Oxyberberine alleviates fructose-induced hyperuricemia by modulating purine metabolism and gut microbiota.

Phellodendri Chinensis Cortex, a time-honored Chinese materia medica, has long been applied in the management of gout and other diseases. Hyperuricemia (HUA) is the vital contributor for the occurrence and progression of gout. Oxyberberine (OBB), an oxidized protoberberine alkaloid, is naturally present in Phellodendri Chinensis Cortex. The work made a pioneering endeavor to unravel the potential anti-HUA effect and mechanism of OBB. Hight fructose-induced experimental HUA in rats was employed. Results indicated that OBB significantly reduced the body weight and UA level, and concurrently mitigated hepatic injury, which achieved superior therapeutic effect to its prodrug berberine (BBR).
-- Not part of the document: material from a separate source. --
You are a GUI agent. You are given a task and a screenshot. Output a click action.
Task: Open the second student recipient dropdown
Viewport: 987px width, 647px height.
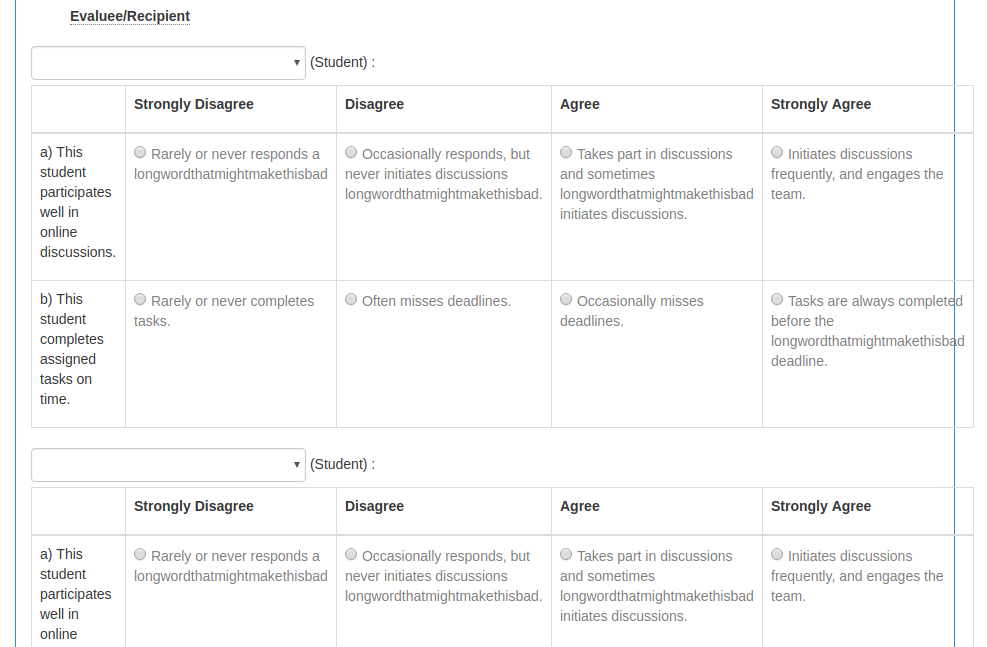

OBB treatment remarkably alleviated inflammatory response and oxidative stress. Furthermore, OBB appreciably activated the gene expression of key enzymes involved in the pentose phosphate pathway (PPP), and inhibited the transcriptional or translational expression of key enzymes in de novo purine biosynthesis (DNPB), as well as modulated purine salvage pathway (PSP), collectively leading to a reduction in UA level. Molecular docking and dynamic simulation further confirmed the dynamic stability of OBB-target protein complexes. Meanwhile, OBB favorably modulated the fructose-induced gut dysbiosis, enhanced the abundance of probiotics and abated detrimental counterparts, which were associated with promoting UA catabolism and inhibiting inflammation response via correlation analysis. In summary, our findings in pioneering endeavor found that OBB efficaciously ameliorated fructose-elicited HUA. The mechanism was intimately associated with alleviating endogenous purine original biosynthetic and metabolic pathways and favorably harmonizing gut microflora homeostatic disequilibrium. This study has uncovered innovative mechanisms underlying OBB's therapeutic potential for HUA and bolstered the scientific basis for the historical use of Phellodendri Chinensis Cortex and BBR in the management of HUA.